Maximising use of funds
However, pharma companies can optimise expenditure in this area by outsourcing research work to CROs such as Charles River, whose specialist knowledge of complex host-pathogen interactions ensures the most appropriate model is selected for the client. Applying a targeted approach, in-depth expertise and in vitro support, facilitates the progression of novel drugs and translational research into the clinic.
“It can be more cost-effective to give this kind of research to a CRO like ourselves which regular runs reproducible validated models,” says Richards. “It’s not just big and small pharma companies that use our services. Virtual companies and academic institutions may have novel ideas and the capability to carry out basic research, but lack the know-how to take it through to the development stage, so rely on CROs to do it for them.”

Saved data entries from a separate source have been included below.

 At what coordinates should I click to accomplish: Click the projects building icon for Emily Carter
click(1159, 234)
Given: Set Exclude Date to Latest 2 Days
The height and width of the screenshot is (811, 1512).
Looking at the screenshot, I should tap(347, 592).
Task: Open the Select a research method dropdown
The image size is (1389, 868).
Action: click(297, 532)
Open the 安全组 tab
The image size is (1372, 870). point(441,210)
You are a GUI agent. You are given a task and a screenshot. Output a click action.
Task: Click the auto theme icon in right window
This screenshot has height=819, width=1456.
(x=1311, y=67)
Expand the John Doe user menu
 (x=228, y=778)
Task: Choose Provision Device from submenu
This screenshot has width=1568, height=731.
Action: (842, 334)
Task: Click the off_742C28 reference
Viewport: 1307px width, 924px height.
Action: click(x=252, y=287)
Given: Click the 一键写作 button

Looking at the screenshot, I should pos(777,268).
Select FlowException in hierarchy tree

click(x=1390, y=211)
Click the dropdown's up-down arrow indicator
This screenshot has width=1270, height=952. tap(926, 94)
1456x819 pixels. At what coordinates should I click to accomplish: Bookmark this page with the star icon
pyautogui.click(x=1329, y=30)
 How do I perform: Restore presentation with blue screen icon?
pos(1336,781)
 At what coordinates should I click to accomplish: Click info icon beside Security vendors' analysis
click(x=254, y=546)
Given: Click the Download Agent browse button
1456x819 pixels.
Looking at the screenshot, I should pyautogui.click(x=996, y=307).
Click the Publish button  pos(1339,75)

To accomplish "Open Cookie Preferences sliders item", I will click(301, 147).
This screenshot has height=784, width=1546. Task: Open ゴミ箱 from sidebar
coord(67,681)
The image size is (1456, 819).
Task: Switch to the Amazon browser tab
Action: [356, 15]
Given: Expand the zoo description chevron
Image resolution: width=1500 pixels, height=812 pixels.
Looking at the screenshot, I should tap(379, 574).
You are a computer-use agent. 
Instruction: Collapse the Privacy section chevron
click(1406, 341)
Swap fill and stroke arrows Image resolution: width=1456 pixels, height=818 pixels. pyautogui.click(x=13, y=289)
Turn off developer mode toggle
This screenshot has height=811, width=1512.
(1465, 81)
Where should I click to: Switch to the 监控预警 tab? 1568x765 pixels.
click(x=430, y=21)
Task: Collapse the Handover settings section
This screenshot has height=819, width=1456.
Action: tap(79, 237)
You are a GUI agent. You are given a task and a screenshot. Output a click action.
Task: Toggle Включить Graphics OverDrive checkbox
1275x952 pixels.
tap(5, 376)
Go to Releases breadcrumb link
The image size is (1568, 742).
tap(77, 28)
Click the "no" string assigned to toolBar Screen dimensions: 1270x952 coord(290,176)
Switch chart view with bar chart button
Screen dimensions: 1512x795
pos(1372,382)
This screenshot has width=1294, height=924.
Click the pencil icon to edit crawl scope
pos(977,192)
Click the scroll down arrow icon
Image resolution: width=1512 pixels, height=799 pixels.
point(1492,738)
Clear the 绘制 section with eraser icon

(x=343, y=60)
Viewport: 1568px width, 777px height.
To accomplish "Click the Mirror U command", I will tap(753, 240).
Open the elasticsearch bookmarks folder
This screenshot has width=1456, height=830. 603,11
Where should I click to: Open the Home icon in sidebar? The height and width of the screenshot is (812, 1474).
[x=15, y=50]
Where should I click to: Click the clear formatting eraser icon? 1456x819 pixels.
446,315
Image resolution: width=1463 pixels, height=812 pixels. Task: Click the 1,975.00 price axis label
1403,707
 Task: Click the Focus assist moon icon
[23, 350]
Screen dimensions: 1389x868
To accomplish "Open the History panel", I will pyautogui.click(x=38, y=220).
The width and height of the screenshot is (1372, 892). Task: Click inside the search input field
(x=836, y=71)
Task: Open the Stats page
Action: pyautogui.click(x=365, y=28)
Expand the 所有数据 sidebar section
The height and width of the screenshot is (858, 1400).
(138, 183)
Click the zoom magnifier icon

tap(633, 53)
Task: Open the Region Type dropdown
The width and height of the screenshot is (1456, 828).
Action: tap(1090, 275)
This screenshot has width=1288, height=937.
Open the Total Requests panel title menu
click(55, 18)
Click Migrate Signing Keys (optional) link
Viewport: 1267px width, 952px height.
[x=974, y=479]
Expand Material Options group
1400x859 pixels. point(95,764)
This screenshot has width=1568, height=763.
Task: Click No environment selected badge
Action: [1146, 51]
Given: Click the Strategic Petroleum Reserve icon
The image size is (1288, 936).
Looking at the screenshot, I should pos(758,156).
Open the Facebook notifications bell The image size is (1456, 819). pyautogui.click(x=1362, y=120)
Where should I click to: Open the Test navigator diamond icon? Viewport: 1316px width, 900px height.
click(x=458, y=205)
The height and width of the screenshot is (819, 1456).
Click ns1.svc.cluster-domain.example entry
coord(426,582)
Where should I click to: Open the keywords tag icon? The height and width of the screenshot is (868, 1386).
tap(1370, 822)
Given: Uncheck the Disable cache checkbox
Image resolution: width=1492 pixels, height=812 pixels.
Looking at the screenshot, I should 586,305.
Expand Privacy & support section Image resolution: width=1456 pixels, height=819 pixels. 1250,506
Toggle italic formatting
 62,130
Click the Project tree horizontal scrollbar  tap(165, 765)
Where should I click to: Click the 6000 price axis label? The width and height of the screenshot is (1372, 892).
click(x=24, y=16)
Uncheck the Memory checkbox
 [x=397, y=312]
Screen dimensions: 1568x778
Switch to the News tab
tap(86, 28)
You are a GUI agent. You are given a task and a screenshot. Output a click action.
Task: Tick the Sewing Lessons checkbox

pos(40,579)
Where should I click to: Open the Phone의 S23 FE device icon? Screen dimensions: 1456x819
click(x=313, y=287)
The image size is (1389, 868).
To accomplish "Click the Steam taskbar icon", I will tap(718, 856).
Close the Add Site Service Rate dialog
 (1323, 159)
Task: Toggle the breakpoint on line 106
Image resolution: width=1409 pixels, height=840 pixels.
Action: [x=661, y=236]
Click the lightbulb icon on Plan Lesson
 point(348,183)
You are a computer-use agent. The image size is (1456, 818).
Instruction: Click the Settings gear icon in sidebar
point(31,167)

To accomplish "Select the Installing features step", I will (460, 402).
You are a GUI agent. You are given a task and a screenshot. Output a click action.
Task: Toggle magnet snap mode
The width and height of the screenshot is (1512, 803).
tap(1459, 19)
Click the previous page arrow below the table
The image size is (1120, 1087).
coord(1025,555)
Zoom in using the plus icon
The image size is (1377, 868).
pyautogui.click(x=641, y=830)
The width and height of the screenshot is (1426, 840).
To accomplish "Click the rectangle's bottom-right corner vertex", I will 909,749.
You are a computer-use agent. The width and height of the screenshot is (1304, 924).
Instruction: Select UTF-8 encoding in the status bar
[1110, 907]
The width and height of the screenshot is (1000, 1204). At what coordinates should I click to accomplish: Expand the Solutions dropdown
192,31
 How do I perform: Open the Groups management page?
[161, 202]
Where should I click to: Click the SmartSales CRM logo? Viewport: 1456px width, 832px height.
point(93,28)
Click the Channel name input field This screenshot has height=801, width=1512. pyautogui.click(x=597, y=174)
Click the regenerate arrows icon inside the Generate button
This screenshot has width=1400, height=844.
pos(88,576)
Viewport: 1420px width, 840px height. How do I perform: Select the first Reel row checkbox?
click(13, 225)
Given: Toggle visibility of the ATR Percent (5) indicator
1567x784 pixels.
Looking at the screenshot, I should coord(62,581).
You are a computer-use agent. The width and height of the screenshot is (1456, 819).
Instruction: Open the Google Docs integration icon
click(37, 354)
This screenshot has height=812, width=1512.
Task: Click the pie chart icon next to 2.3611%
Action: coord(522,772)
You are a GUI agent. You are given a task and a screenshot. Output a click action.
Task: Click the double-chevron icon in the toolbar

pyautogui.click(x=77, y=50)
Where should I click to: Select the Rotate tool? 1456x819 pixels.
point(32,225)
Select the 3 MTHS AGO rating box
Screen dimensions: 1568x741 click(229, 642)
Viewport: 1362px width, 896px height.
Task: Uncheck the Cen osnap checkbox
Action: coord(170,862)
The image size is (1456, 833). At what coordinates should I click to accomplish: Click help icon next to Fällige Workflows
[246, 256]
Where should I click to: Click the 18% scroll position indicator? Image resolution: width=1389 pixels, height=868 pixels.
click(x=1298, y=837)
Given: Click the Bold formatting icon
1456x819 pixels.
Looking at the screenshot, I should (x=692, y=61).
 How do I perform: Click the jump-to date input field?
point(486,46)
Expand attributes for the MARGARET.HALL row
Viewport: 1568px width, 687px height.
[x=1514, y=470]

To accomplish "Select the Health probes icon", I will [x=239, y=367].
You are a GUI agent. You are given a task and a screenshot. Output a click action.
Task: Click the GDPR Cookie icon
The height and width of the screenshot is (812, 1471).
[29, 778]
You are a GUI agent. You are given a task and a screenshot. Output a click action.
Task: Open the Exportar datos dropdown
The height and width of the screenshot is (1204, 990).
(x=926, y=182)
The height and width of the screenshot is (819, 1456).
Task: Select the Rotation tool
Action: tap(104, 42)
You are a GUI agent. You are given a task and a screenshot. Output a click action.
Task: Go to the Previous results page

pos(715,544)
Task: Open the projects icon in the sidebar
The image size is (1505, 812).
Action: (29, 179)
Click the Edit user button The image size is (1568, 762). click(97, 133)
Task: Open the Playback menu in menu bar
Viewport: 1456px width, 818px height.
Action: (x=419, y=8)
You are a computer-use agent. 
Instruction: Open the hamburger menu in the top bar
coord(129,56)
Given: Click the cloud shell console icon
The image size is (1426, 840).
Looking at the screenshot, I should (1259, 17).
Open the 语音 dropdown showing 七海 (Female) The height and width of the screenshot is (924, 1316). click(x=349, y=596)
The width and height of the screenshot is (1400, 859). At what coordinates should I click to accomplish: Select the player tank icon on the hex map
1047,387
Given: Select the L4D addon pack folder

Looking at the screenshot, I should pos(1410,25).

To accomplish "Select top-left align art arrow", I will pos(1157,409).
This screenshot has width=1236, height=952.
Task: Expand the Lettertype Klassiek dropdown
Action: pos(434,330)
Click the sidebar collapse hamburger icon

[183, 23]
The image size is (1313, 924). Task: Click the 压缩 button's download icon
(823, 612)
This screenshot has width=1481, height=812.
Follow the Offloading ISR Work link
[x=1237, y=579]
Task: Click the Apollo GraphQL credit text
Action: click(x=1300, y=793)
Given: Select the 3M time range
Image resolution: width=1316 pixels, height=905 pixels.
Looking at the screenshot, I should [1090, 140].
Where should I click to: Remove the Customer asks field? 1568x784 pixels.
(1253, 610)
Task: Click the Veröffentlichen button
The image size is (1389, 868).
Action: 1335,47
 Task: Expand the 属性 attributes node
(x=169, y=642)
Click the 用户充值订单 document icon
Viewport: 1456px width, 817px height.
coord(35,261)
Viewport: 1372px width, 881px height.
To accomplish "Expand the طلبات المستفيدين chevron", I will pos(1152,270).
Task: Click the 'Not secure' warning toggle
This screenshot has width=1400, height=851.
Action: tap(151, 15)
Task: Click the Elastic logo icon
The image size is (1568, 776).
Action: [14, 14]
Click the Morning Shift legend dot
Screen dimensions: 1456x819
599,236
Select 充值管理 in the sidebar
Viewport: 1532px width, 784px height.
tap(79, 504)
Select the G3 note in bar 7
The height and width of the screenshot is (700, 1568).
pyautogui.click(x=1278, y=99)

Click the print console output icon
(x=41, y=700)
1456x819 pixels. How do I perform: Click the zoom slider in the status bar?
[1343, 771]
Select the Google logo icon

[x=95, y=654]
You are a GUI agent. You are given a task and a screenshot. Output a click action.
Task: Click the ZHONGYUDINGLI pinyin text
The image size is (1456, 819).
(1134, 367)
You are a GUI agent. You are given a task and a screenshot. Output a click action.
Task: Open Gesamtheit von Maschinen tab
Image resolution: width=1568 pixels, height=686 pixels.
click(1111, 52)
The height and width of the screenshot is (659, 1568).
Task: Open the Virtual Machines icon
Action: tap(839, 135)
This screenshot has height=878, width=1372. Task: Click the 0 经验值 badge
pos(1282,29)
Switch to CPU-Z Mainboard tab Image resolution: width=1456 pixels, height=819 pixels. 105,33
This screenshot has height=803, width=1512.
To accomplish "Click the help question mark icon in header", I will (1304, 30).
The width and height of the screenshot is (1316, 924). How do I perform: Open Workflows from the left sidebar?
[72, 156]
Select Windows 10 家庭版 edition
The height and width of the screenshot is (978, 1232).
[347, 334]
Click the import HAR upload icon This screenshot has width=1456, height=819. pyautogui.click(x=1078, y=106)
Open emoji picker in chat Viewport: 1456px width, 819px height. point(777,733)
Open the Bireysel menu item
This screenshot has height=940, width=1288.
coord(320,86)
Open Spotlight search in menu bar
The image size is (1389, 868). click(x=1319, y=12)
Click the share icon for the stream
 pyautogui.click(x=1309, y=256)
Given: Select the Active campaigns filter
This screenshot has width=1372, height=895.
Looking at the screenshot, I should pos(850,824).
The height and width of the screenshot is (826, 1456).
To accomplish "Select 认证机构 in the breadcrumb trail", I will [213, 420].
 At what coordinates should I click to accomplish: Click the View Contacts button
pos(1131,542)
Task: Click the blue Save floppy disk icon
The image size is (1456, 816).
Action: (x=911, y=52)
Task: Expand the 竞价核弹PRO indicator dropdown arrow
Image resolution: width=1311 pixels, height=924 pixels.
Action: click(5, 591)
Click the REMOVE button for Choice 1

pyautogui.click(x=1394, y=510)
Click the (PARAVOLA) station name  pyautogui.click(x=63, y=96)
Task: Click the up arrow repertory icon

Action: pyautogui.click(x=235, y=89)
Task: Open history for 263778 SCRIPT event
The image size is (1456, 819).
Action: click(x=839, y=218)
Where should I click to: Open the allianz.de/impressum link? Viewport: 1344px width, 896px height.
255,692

Understanding complex biology
Outsourcing to a CROs doesn’t simply save money. It can save time, too. “Because models and assays are ready to go, analysis is started immediately and proof of concept can be given quickly,” says Richards. “Working with a good CRO can knock years off a development program.”
“For any company carrying out research into new compounds, it’s vital to have knowledge of the complex biology of the pathogen AND the host,” says Richards. “When introducing a new compound, you need to know how it might affect the host and pathogen, either beneficially or adversely. For example, a drug might have a toxic effect or influence cell signalling and interactions, which may be beneficial or not. The key is understanding those complex interactions.” When it comes to combination therapy — which involves using different types of approved drugs that are already in the clinic — expertise in Pharmacology and Molecular Microbiology is essential in order to optimise combinations so that the right types of drugs work together.
Speeding up infectious disease research
By bringing together areas of microbiology and immunology and up-to-date technology, Charles River ensures that infectious disease discovery research — an area which is developing rapidly — is accomplished quickly and effectively. It’s a fascinating space in which to work, notes Richards.
“The industry’s understanding of immune response is increasing all the time,” she says. “Novel technologies such as the Nanostring, are providing a better understanding of global gene expression changes following infection. Meanwhile, the emergence of new, high-throughput models such as the Galleria mellonella wax moth model, allows us to study virulence and novel compound efficacy and toxicity at an earlier project stage. Breakthroughs such as these will only continue and should ensure that new and novel therapies reach the clinic faster in the future.”